## Material provided
— Begin —

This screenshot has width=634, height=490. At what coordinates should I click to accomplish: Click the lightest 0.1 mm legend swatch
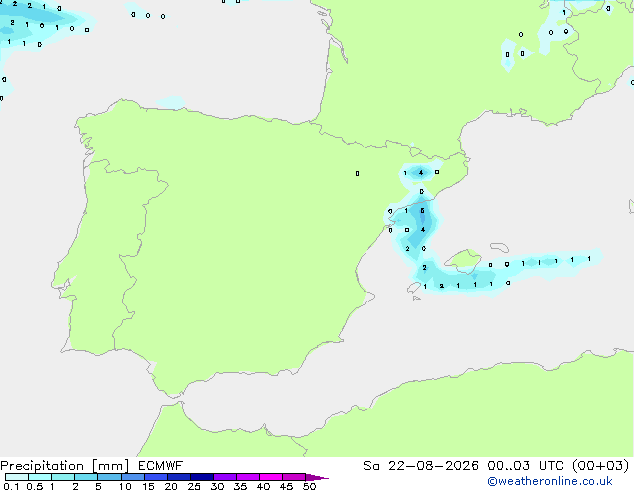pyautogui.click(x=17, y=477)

— End —
— Begin —

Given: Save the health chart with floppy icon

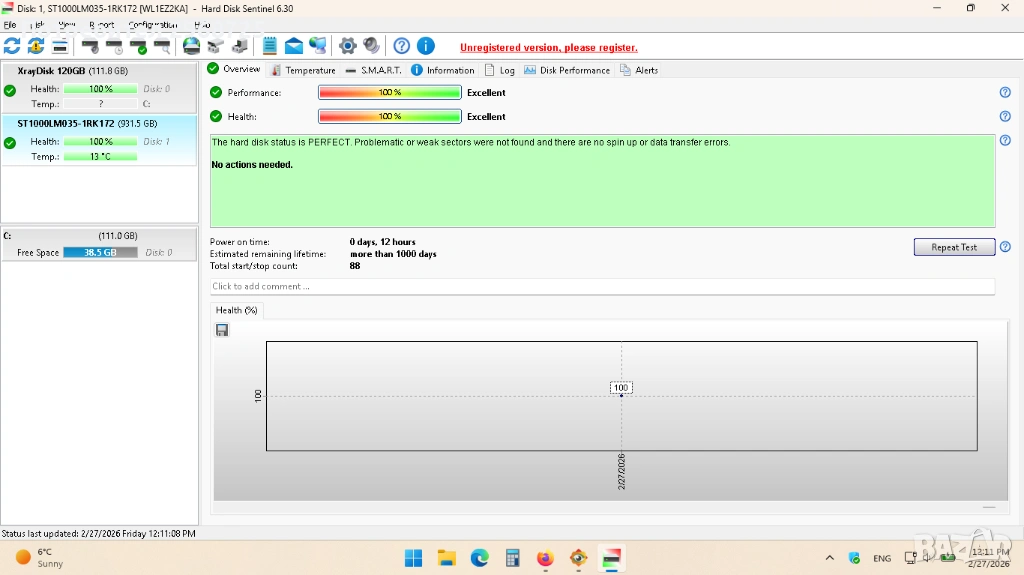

— End —
— Begin —

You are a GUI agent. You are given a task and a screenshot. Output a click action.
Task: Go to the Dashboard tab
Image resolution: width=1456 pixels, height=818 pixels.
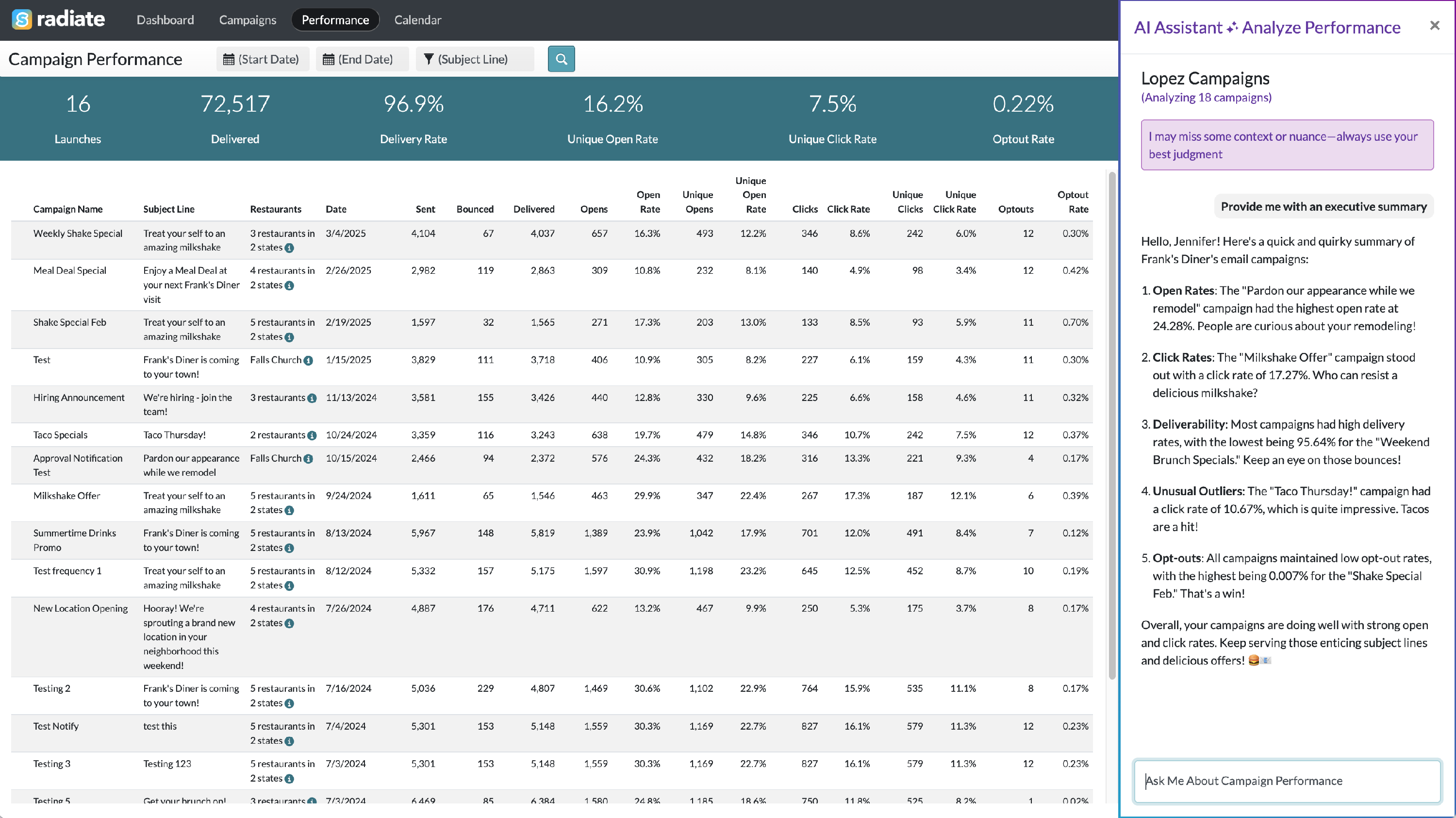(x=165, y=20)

— End —

## Requirement
Which lines of the material above contain the string "height" (matching case)? Copy out each one.

## Expected answer
This screenshot has width=634, height=490. At what coordinates should I click to accomplish: Click the lightest 0.1 mm legend swatch
Image resolution: width=1456 pixels, height=818 pixels.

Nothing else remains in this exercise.